- _Problem set_:
1. Check each statement against the article on state border disputes, answering yes or no and quoting the words that settle it. (a) The Constitution of India uses the word "federal" in several places. (b) The Mahajan Commission recommended that the Belagavi district remain with Karnataka. (c) Maharashtra accepted the Mahajan Commission's recommendation.
2. Name every term that the article on state border disputes sets in quotation marks.
3. Write the next part of the article on state border disputes, picking up after its final sentence.

══ Quoted text ══

State Border Disputes and a Challenge to Cooperative Federalism
- 09 Mar 2023
The Indian model of federalism has often been described as "Cooperative Federalism". Simply put, it signifies the belief that the Central governments and State governments should be interdependent. This is in contrast to the typical feature of federal countries, where the jurisdiction of the Center and State are independent of each other.
The Indian model of federalism is unique in itself. This is majorly in two ways. First, the Constitution of India does not use the word "federal" anywhere. Second, it departs from the typical feature of federal systems since it does not provide complete independence to regional and federal governments in their sphere of authority. The power-sharing between the Centre and States in India has been categorised under "holding together federalism" as opposed to “coming together federalism.”
However, this is not without its challenges. One such major challenge that clouds the federal system of India is the increasing number of State Border Disputes.
Some of the major state border disputes have been explained below:
One of the major bones of contention between the state of Karnataka and Maharashtra has been the dispute over the Belgaum/Belagavi District, which is currently a part of Karnataka State. Over the past few months, the conflict has intensified between the two states. With the States Reorganisation Act of 1956 that drew the state boundaries on a linguistic basis, Belagavi became a part of the then-Mysore State. In the region, a majority of the population speaks the Marathi language and this forms the basis of Maharashtra's claim of having certain parts of Belagavi as a part of Maharashtra. The center attempted to resolve the dispute between the two states by setting up Mahajan Commission in 1966, which recommended that the district should remain with Karnataka. This was rejected by Maharashtra.

═══
══ Listed entries ══

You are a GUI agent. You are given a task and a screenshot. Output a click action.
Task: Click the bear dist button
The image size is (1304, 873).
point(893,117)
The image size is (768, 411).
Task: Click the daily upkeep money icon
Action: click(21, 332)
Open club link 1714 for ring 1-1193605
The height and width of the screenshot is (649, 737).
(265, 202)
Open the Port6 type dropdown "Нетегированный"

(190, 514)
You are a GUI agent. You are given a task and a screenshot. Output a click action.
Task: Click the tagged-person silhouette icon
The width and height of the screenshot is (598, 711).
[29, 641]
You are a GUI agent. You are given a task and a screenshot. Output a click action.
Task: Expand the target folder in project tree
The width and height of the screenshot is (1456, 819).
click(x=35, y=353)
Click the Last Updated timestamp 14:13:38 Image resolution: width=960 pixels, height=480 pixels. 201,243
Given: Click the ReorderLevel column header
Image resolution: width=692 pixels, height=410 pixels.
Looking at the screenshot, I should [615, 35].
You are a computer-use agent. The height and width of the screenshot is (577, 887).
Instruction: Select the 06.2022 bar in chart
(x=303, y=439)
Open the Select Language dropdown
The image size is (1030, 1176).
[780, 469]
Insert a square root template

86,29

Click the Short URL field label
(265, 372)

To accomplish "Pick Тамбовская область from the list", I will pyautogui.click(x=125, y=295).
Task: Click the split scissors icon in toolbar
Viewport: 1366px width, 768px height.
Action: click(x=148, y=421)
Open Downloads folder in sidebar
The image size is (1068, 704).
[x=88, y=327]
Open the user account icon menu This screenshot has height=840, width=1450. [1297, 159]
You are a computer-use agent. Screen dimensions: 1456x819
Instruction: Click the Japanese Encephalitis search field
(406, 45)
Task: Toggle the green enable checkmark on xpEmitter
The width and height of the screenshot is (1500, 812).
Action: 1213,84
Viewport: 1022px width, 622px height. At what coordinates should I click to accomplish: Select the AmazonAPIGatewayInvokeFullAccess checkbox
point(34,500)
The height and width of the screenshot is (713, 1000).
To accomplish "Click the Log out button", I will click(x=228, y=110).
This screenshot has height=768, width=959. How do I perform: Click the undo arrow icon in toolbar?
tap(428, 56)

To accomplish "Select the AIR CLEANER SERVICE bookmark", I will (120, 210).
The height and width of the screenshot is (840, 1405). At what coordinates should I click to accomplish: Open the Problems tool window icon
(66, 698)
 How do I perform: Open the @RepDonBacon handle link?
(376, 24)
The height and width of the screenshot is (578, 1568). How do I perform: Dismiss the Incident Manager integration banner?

═══

- _Results for each task_:
1.
(a) No: "the Constitution of India does not use the word "federal" anywhere."
(b) Yes: "recommended that the district should remain with Karnataka."
(c) No: "This was rejected by Maharashtra."

2. "Cooperative Federalism", "federal", "holding together federalism", "coming together federalism"

3.
Whereas Maharashtra wishes for a readjustment of the region based on the contiguity (closeness) of the region, Karnataka has underlined that the boundaries as per the Act of 1956 should be final. A demand to reopen the border issues that have not been dealt with under the State Reorganisation Act should be scrapped or else, it would lead to an increasing number of such issues.
One of the ways to settle the issue is to seek the Supreme court to resolve the dispute. As per the Original Jurisdiction of the Supreme Court, under Article 131 of the Constitution, the SC resolves disputes between the Government of India and any one or more states, or between two or more states against one another. In 2004, the Maharashtra government moved to SC. Political parties on both sides have raised the issue and maintained their opinion on the same. The Union Home Minister, Amit Shah has urged the leaders on both sides to wait for the Supreme Court's verdict. This is only one of the recent cases that present to us as a manifestation of the challenges to the case of Indian federalism.
Disputes in North East Region
The states of the northeast experience various state border disputes. This has been a trend since the 1960s.
One of the recent border disputes has been between Assam and Mizoram states. In July 2021, the conflict saw violence, followed by accusations by the Mizoram Government of Assamese officials for encroaching upon the Aitlang Hnar area in Mizoram. Assam on the other hand accuses Mizo residents of encroaching on Assamese territory. Mizoram was carved out of Assam in 1972, and it gained full statehood in 1987. The conflict between Assam and Mizoram can be traced to two notifications issued in the British era in 1875 & 1933 when Mizoram (known as Lushai Hills) was only a district of Assam. The notification of 1875 differentiated between Lushai Hills from Cachar Plains. Mizoram insists on the boundary that was decided by this notification of 1875, whereas Assam follows the boundary as per the demarcation in 1986 which is based on the 1933 notification.
There are various other border disputes with Assam. One of the bloodiest disputes has been between Assam and Nagaland. This state border dispute between Assam and Nagaland is a protracted border conflict in the North East. This was following the status gained by Nagaland to be a state in 1963. The Nagaland State Act, of 1962 defined the state borders as per the 1925 notification. Nagaland does not accept this delineation and demands that it should have all Naga-dominated areas, including North Cachar and Nagaon district. The first border clash between them was in the year 1965, followed by the years 1968, 1979, 1985, 2007, 2014, and even 2021. However, In January 2022, the Nagaland CM informed that both states are ready for an out-of-court settlement.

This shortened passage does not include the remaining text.